Copy the material word for word, starting at the line containing "Task: Click the second round toolbar icon" and ending with the line containing "Action: (x=309, y=15)".

**Records shown:**
▼▼▼

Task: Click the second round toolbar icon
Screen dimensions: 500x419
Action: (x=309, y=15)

▲▲▲
▼▼▼

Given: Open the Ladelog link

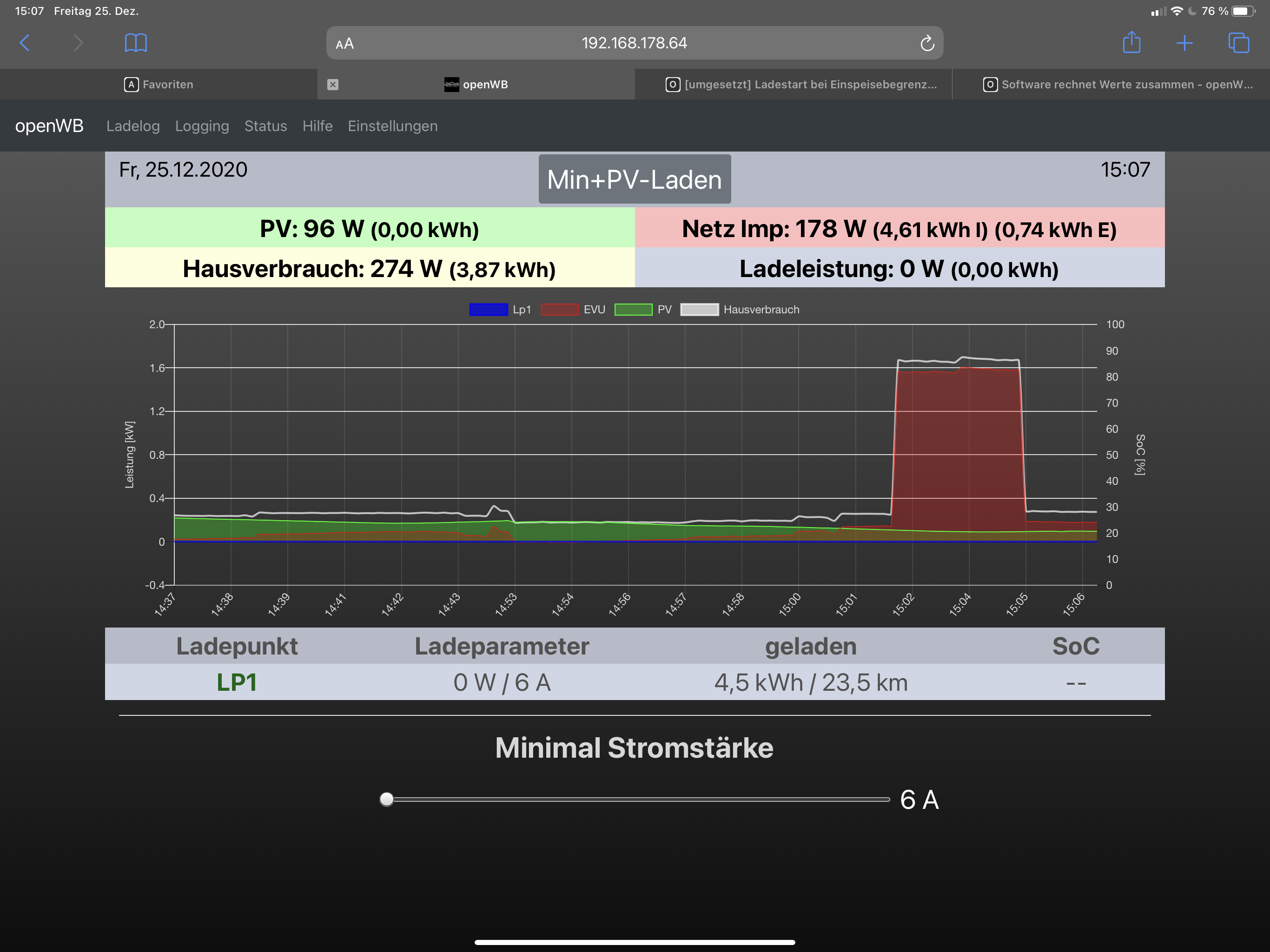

▲▲▲
▼▼▼

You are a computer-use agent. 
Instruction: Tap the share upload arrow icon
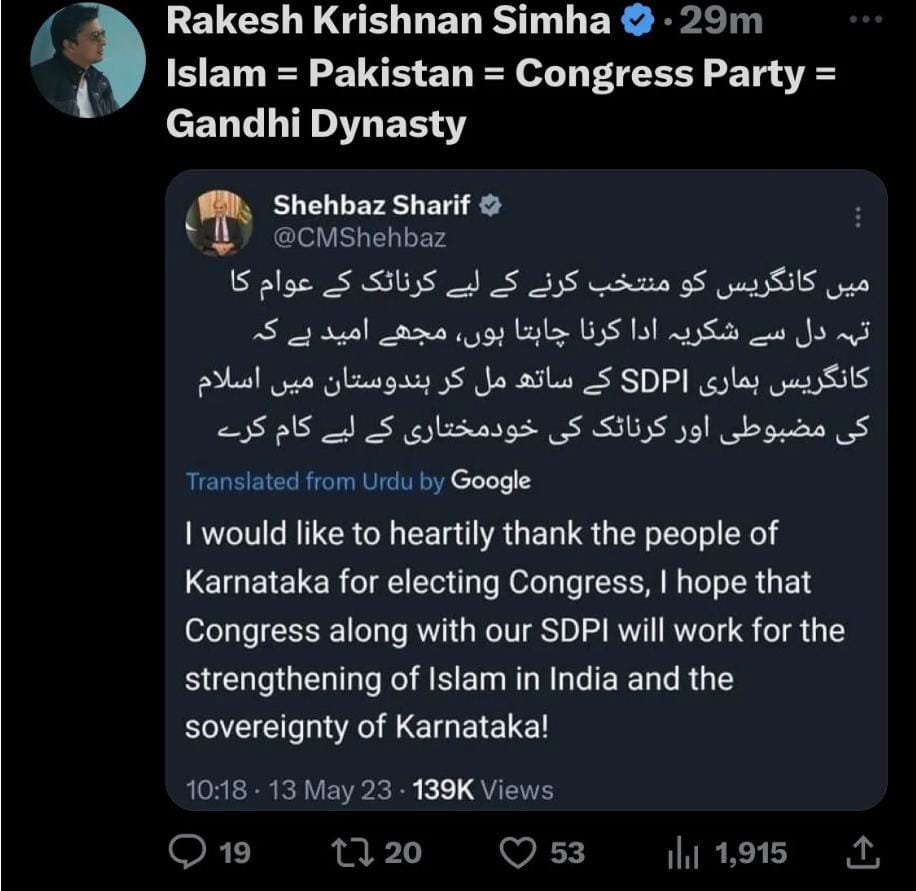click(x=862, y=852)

▲▲▲

**Solution:**
Task: Click the second round toolbar icon
Screen dimensions: 500x419
Action: (x=309, y=15)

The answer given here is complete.